▶ **Your objective**: Add 8 to each coordinate in the answers and give these rows again, requests included, starting with the line containing "You are a computer-use agent." and going on through the line containing "click(626, 27)". Leave the pictures out.

▶ **Listed entries**:
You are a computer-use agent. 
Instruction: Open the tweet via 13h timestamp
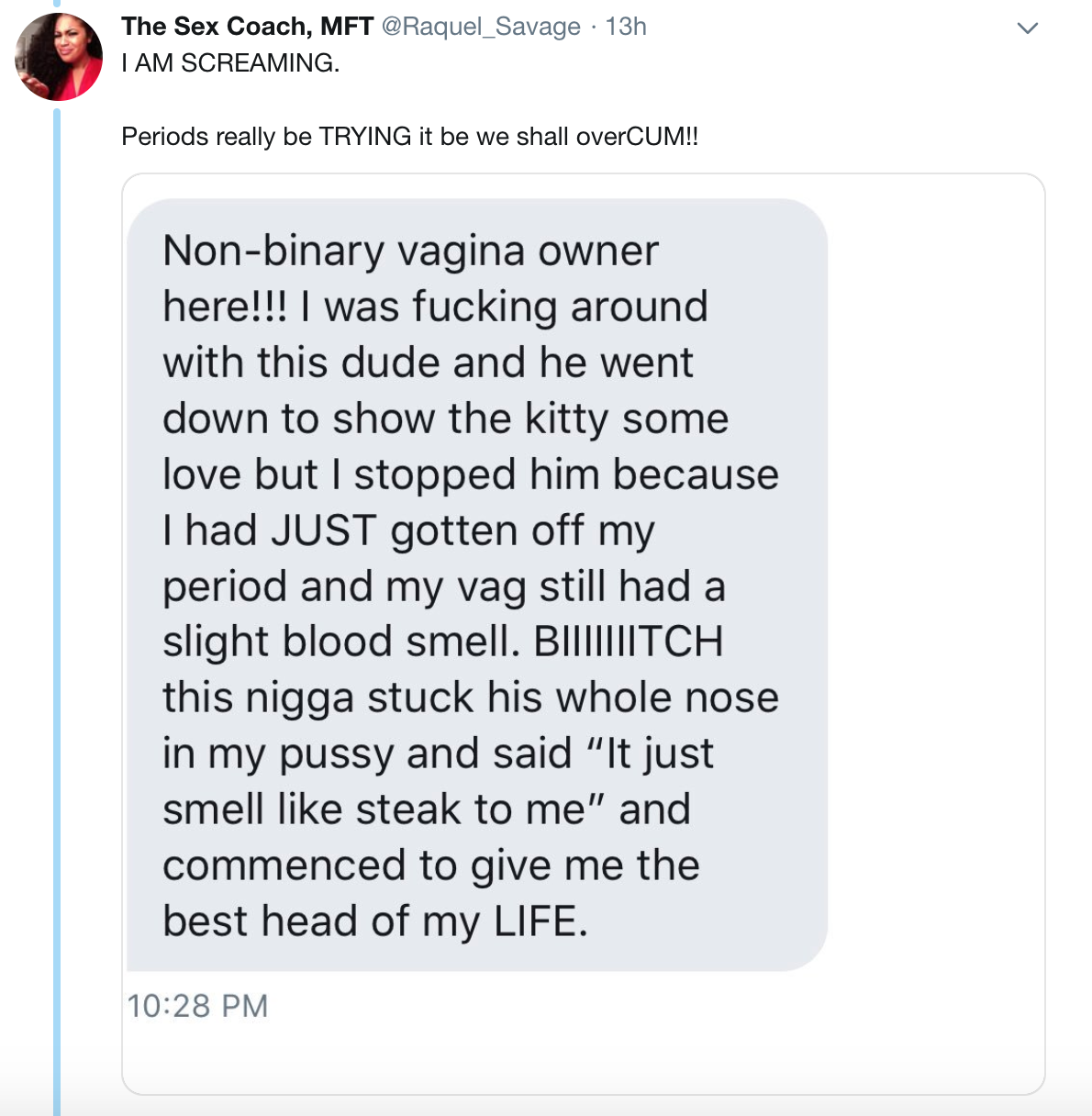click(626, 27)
--
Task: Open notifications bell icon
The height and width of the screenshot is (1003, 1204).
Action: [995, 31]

▶ **Answer below**:
You are a computer-use agent. 
Instruction: Open the tweet via 13h timestamp
click(634, 35)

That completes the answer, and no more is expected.